RIGHTON ZOOM SLIT LAMP MICROSCOPE WITH PHOTO OPTION by RIGHTMEDICAL PRODUCTS, LLC

The Righton Zoom Slit Lamp NS-2D with photo option is intended for use in eye examination of the anterior eye segment, from the cornea epithelium to the posterior capsule. It is used to aid in the diagnosis of diseases or trauma which affect the structural properties of the anterior eye segment.

Device Description

The NS-2D zoom slit lamps are designed for ophthalmic observation and microphotography. These slit lamps feature zoom stereoscopic converging microscopes that can be used for ophthalmic observation. Each instrument consists primarily of the main unit and the illumination power supply unit.

AI/ML Overview

The provided 510(k) summary for the Righton Zoom Slit Lamp NS-2D with option does not contain information about acceptance criteria or a study that proves the device meets specific performance criteria.

This submission focuses on establishing substantial equivalence to predicate devices. Substantial equivalence is determined by comparing the new device's intended use, technological characteristics, and safety and effectiveness to legally marketed predicate devices, rather than establishing new performance criteria through a specific study with defined acceptance criteria.

Therefore, many of your requested points cannot be answered from the provided text.

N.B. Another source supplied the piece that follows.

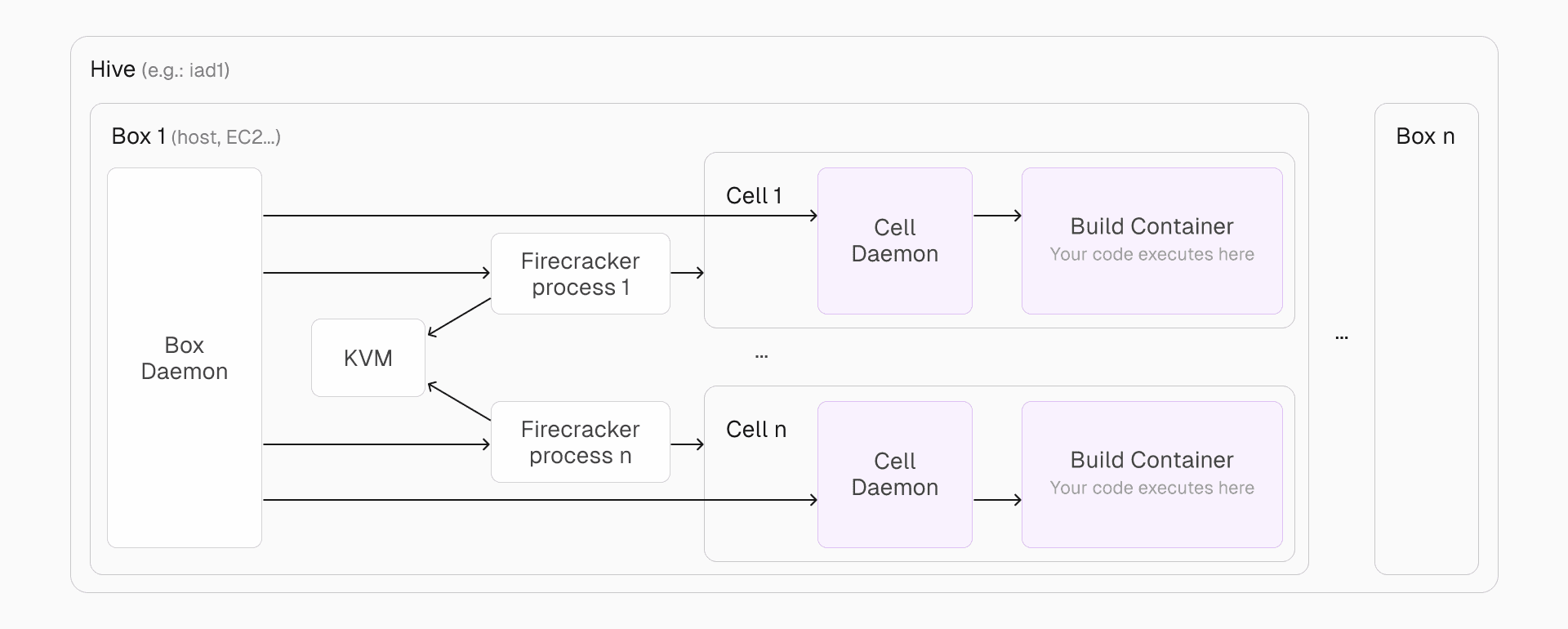Click the Cell 1 label
The height and width of the screenshot is (629, 1568).
pos(754,196)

Here's a breakdown of what can and cannot be answered:

1. A table of acceptance criteria and the reported device performance:

Cannot be answered. The submission does not define specific acceptance criteria for performance metrics (e.g., sensitivity, specificity, accuracy) for the device itself or its imaging software. Instead, it compares the device's technical specifications to those of its predicate devices.

2. Sample size used for the test set and the data provenance (e.g., country of origin of the data, retrospective or prospective):

Cannot be answered. No test set or associated data is mentioned. The submission is based on non-clinical testing and comparison to predicate devices, not a clinical study with a test set.

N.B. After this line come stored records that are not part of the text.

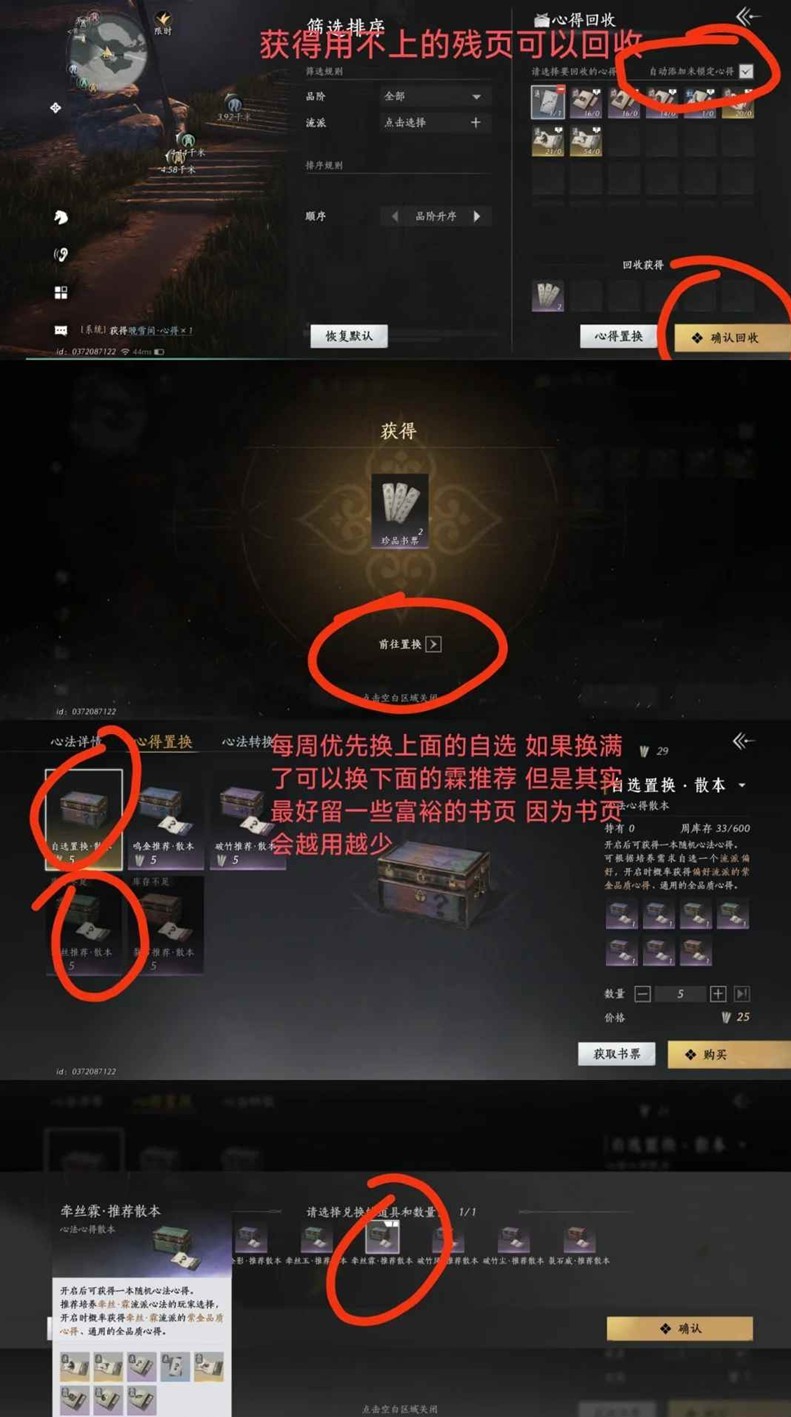Open the horse mount icon
Viewport: 791px width, 1417px height.
click(x=61, y=217)
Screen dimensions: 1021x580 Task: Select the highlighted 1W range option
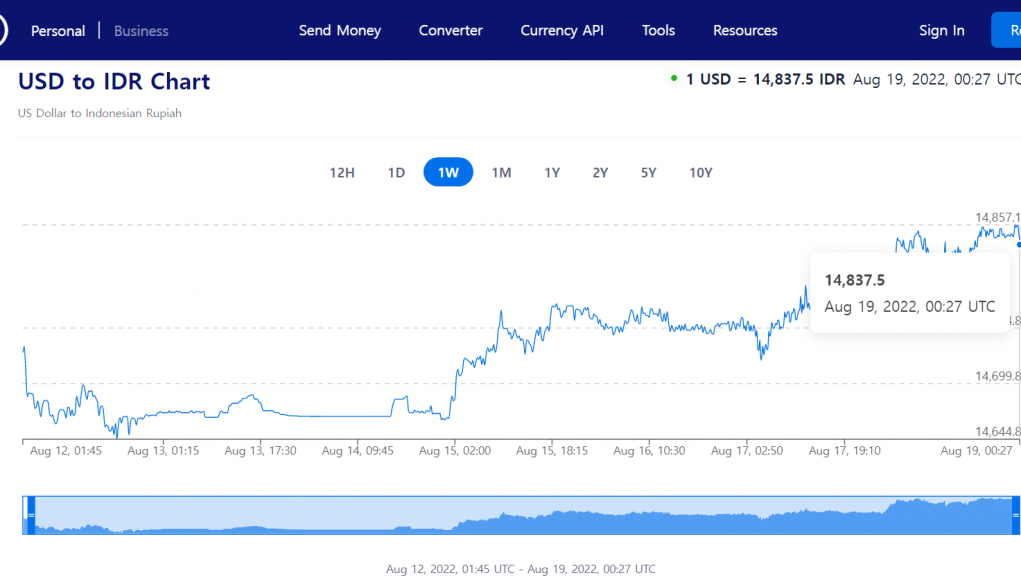[x=448, y=172]
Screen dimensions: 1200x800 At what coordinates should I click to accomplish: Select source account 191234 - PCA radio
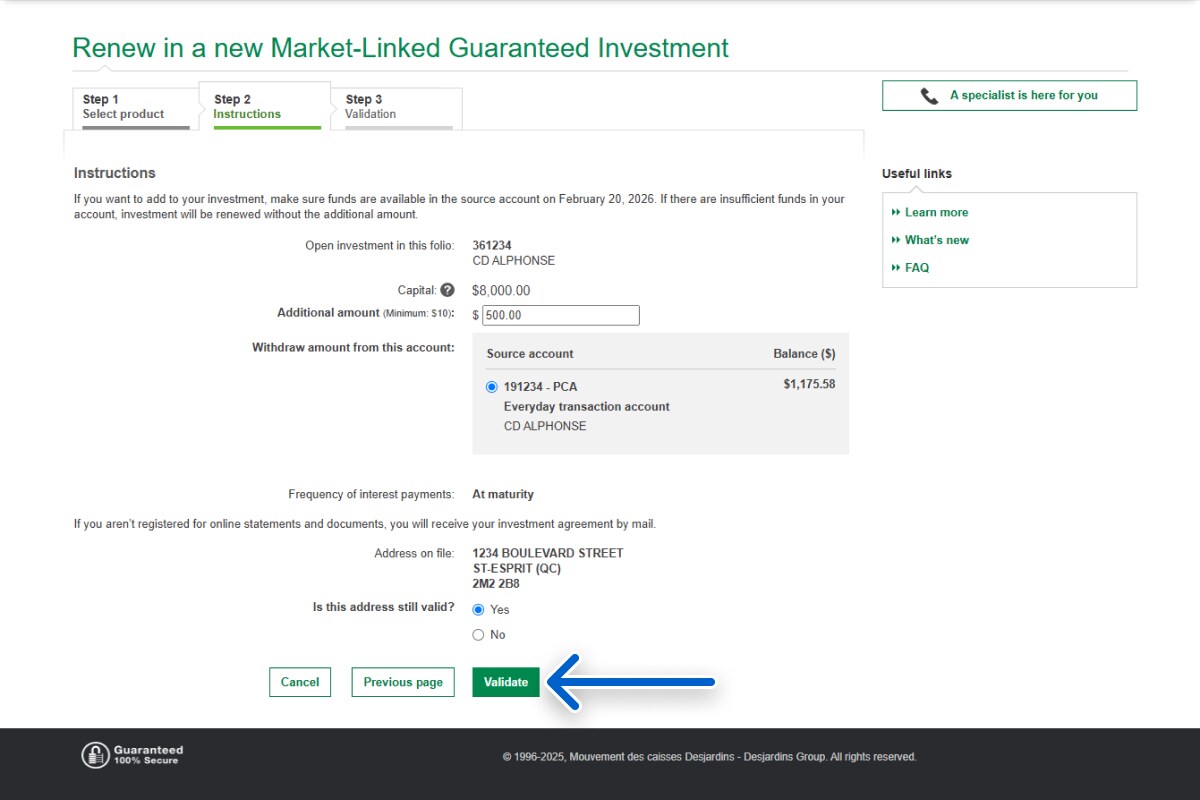point(491,387)
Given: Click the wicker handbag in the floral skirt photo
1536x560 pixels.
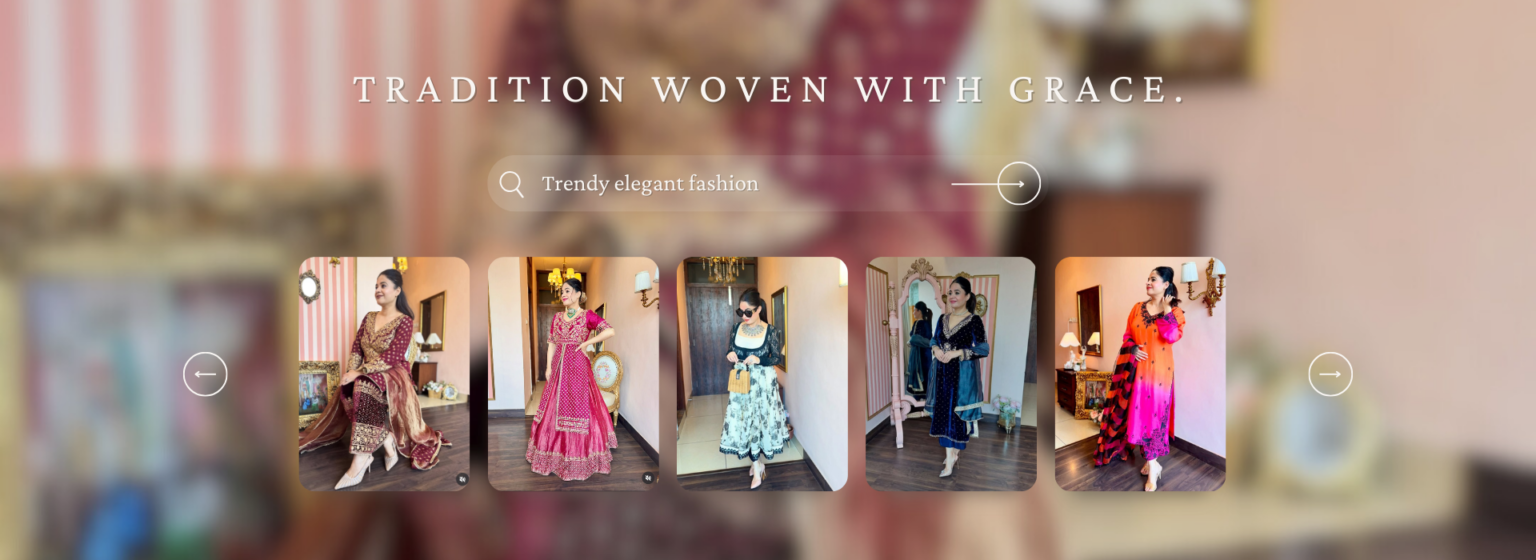Looking at the screenshot, I should click(738, 378).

3. Number of experts used to establish the ground truth for the test set and the qualifications of those experts (e.g., radiologist with 10 years of experience):

Cannot be answered. No ground truth establishment is described as there is no clinical test set.

4. Adjudication method (e.g., 2+1, 3+1, none) for the test set:

Cannot be answered. No adjudication method is mentioned as there is no clinical test set.

5. If a multi reader multi case (MRMC) comparative effectiveness study was done, If so, what was the effect size of how much human readers improve with AI vs without AI assistance:

Cannot be answered. This is not an AI-assisted device, and no MRMC study is mentioned. The device is a slit lamp for ophthalmic observation and microphotogrpahy.

6. If a standalone (i.e. algorithm only without human-in-the-loop performance) was done:

Cannot be answered. Not applicable, as this is not an algorithm-only device. The device is a diagnostic instrument.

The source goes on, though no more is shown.